Lafer conclui que é na pintura sobre papel, e não em outras formas, que se encontra o “humour de Segall”, citando dois exemplos de alegorias dos anos 1930 – um macaco e um avestruz – que o artista criou para um baile de carnaval. É também na pintura sobre papel, segundo Lafer, que “encontramos o potencial da intencionalidade do olhar abstrato de Segall, que entendia caber a abstração na pintura decorativa”.

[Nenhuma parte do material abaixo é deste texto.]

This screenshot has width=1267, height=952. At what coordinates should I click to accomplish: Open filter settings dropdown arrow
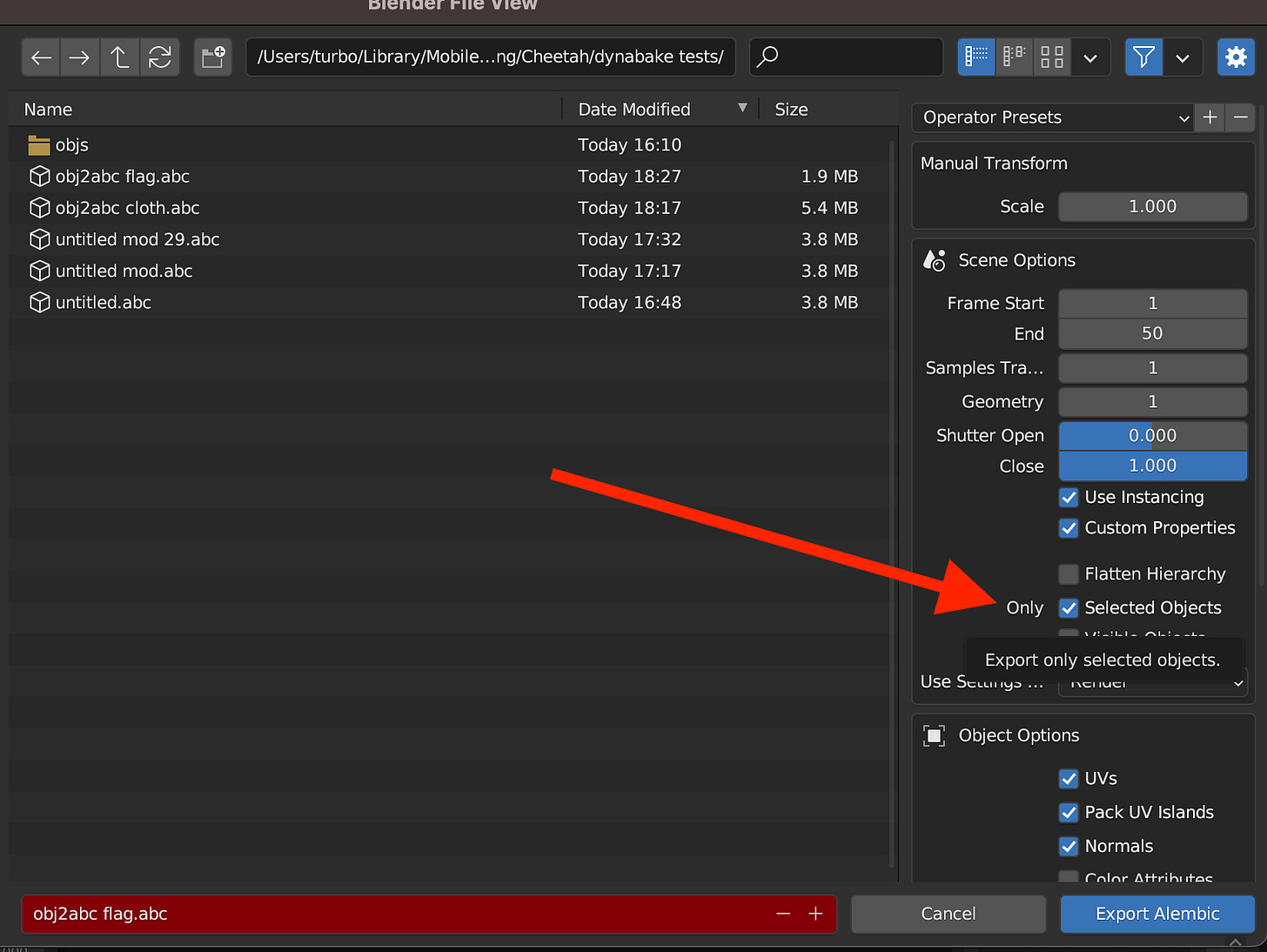(1183, 57)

Com efeito, a arte de Segall é, em sua essência, figurativa, mas tem uma ou outra aventura pela abstração geométrica, como prova o projeto de cor para decoração do Pavilhão de Arte Moderna de Olívia Guedes Penteado, reproduzido no livro, um guache de 1925 – em plena ebulição do modernismo brasileiro – cuja construção é decididamente formalista. Lafer chama a atenção para um fato curioso: sendo o judaísmo um “componente forte no percurso de Segall”, as letras hebraicas (seu pai era um escriba da Torá) representaram para Segall o primeiro contato com uma composição de caráter arquitetônico, abstrato, que o conduziria à modernidade na pintura.

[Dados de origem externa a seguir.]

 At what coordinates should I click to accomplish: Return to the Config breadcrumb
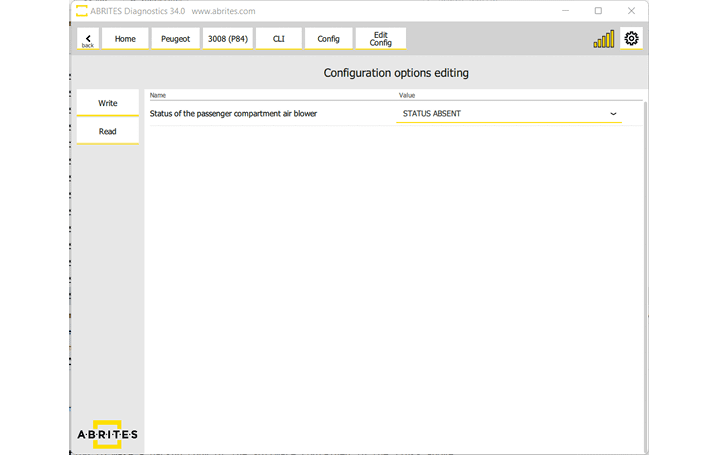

Já no ensaio inicial do livro, que fala sobre o judaísmo na obra de Segall, o autor lembra que o artista, evocando a proibição de reproduzir a figura humana pela religião judaica, tinha consciência do quanto era problemático o conceito de uma arte pictórica judaica, observando que “existe algo especificamente judaico na obra de Chagall e Modigliani”. Em busca desse “algo específico”, Lafer analisa a infância do pintor e as obras em que faz referência aos caracteres hebraicos e símbolos religiosos para descobrir o que aproximaria Segall de Chagall e Modigliani, pintor judeu que não explorou temas judaicos (ocasionalmente, só no começo de carreira). O autor conclui que os três “ouviram a mesma voz da tradição judaica”, mas Segall talvez ouviu mais, como admitiu em entrevista a Anatol Rosenfeld no ano de sua retrospectiva no Masp, ao realçar a relevância dos motivos judaicos em sua obra.

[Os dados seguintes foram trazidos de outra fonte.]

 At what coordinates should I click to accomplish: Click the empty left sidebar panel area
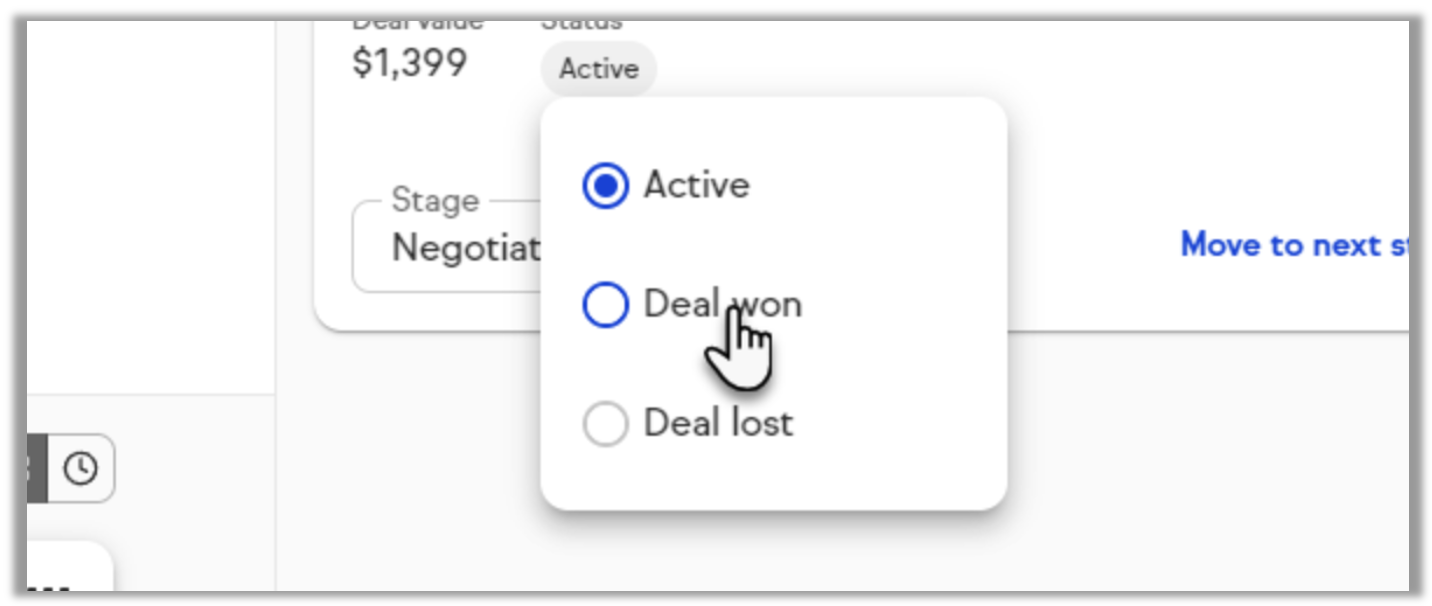[x=150, y=200]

A despeito disso, obras-primas como Navio de Emigrantes (1939/1941) não se referem exclusivamente ao destino dos judeus, como salienta o autor. Tem, sim, características de uma grande pintura histórica, mas não épica. A “temática judaica da errância forçada”, segundo Lafer, é ampliada para denunciar a “condição existencial do refugiado”, esse ser tão “indesejável” no tempo de Segall como nos dias de hoje, quando muitos ainda morrem embarcando rumo a destino incerto. Segall registrou o que viu na terceira classe do navio em sua primeira viagem ao Brasil. E sua obra ainda é um sinal de alerta.  

LASAR SEGALL: MÚLTIPLOS OLHARESAutor: Celso LaferEditora: Imprensa Oficial (192 págs.,R$ 60)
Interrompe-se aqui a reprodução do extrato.